И, для большей убедительности корявого художественного образа, добавил:
— Таких обычно клали в братские могилы богатых ацтекских воинов.
— Я б их тоже куда-нибудь к воинам в могилу, — заметил начальник штаба. — Ладно, боец! Считай, это у тебя дембельский аккорд был.
— И куда их теперь? — спросил дежурный.
— А вы их расставьте на макете части, сразу будет видно, кто где, — предложил Серёга.
Так и поступили. После расстановки Серёгины шишиги выглядывали кто из-за склада ГСМ, кто из-за столовой, а кто торчал из-за крыш домов офицерского состава. И только про одного буратину начальник штаба спросил у дежурного:
— А этот чего на стоянке второй эскадрильи трётся?
— Я думаю, спирт из крыльев ворует, — немножко подумав, предположил дежурный.
— Скорее всего, — согласился начальник штаба, — во рожа-то!
И вышел из помещения в направлении стоянки второй эскадрильи.

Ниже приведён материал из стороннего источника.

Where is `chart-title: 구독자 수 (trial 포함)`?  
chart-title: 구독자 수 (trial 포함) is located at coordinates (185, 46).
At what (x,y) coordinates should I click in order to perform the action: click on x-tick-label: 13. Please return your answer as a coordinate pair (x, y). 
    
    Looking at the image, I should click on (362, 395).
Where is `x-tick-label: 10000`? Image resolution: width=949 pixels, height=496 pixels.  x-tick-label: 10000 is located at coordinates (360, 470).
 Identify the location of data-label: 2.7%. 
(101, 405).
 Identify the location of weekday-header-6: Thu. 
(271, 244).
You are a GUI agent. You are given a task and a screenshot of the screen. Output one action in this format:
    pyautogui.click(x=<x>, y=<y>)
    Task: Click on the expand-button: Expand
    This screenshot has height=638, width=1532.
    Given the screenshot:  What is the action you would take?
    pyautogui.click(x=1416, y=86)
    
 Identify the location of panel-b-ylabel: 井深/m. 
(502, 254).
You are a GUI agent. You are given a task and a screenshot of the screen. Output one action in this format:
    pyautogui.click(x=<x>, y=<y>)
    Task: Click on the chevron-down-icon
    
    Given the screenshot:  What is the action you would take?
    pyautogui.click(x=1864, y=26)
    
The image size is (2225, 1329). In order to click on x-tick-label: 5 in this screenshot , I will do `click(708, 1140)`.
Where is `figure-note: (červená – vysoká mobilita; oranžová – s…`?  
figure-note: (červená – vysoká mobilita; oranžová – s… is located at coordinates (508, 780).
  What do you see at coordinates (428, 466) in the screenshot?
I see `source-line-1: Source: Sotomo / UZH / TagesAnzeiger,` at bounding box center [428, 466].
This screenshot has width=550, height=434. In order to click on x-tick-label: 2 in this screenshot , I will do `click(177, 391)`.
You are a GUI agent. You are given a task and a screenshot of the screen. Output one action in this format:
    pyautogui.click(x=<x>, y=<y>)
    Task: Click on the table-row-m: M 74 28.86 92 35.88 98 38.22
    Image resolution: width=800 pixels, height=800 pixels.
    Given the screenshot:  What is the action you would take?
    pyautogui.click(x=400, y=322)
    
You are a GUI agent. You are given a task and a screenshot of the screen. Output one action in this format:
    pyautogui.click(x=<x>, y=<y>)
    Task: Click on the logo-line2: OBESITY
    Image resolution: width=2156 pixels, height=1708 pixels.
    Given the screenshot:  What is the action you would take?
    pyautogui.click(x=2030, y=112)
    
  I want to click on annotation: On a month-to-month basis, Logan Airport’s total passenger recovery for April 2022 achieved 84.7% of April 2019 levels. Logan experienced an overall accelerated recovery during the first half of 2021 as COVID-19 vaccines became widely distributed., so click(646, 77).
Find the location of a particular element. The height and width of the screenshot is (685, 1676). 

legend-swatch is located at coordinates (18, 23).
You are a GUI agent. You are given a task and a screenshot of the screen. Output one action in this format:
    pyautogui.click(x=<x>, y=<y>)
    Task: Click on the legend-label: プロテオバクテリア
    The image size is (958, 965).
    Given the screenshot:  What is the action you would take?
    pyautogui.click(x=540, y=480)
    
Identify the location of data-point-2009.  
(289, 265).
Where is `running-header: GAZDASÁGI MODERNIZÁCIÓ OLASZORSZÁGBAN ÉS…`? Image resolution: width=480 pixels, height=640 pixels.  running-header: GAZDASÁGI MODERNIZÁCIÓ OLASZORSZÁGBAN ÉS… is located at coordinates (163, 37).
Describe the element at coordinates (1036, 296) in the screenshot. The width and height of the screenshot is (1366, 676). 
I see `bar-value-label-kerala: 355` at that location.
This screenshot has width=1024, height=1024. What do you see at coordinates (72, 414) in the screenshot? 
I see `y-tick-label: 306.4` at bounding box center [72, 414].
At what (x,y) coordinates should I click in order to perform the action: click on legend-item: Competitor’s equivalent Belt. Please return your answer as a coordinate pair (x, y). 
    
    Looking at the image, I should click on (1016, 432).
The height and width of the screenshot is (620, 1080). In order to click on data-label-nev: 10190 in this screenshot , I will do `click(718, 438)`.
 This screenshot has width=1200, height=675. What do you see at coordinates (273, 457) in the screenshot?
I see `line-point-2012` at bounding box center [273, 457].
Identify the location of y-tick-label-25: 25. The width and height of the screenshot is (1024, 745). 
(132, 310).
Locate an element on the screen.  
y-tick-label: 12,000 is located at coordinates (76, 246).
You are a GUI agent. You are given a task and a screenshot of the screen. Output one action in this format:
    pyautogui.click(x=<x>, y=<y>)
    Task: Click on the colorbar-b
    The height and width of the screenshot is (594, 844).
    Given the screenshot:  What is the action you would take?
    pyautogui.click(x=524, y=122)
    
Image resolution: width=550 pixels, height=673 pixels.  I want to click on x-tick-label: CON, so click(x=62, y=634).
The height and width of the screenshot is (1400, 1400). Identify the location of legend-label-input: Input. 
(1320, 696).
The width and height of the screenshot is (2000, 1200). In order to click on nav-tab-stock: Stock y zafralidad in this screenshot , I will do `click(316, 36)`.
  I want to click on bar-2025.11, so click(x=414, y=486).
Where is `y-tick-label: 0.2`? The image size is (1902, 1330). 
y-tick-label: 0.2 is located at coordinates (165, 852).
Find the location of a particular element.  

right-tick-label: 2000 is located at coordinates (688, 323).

…Но Серёгу дальнейшее уже не сильно интересовало. Он заканчивал дембельский альбом, тайно пришивал к кителю самодельные аксельбанты, начёсывал шинель и по ночам гладил утюгом дембельские сапоги, как и положено гладить дембельские сапоги утюгами.
***
…Мы познакомились в институте как раз на День ВВС, приехав сдавать хвосты перед новым семестром. Наверное, это была не лучшая дата для знакомства, потому что на День ВВС Серёга всегда покупал водку, откладывал в сторону любимого Гессе и из милого, покладистого, интеллигентного человека превращался не пойми во что:
— Всепогодная!.. Да мы им!.. Да у нас!.. Какая, на хер, Америка?! — да они ж летают как вороны! Они ж катапультой пользоваться не умеют!..
Про катапульту я, кстати, только потом понял. И вообще, Серёга Мысюк мне поначалу показался настоящим дебилом. Затем первое впечатление сошло и дальше мы дружили, брали друг у друга словари и конспекты, вместе понемногу выпивали.
Целый год он был нормальным человеком, пока не приходило время отмечать День ВВС. Прослужил Серёга, как и положено, всего два года, а про Америку только на моей памяти орал пять лет. Но – повторюсь – лишь на праздник. Наутро успокаивался, читал книжки и дальше опять целый год вёл себя прилично.
После института мы расстались и с тех пор Серёгу Мысюка я больше не видел. Кажется, он распределился в родной Чернигов, а, может, и нет. Я потерял его следы, как и следы большинства своих однокурсников.
Но смотрите, как интересно: наступает День Авиации и мне сразу же вспоминаются Серёгины рассказы о его службе в истребительном полку и то письмо, которое он получил от своих ребят, когда сам уже уволился.
Рассказав основные новости (кто где залетел, кто спился, кого девка не дождалась), пацаны неожиданно вспомнили и о том, что за время службы Серёга прославился, в основном, именно как художник.
«Картину твою про Суворова всё-таки повесили, — написали они. — Ничё, привыкаем помаленьку. А с буратинами – вообще класс! Дневальные рассказывают, начальник штаба, как напьётся у себя вечером, так садится у макета части и начинает их крыть. Почём зря кроет, прямо как живых. Посидит так, минут пять поматерит их от души, а потом соберёт в коробку и говорит: «а теперь спите, суки!»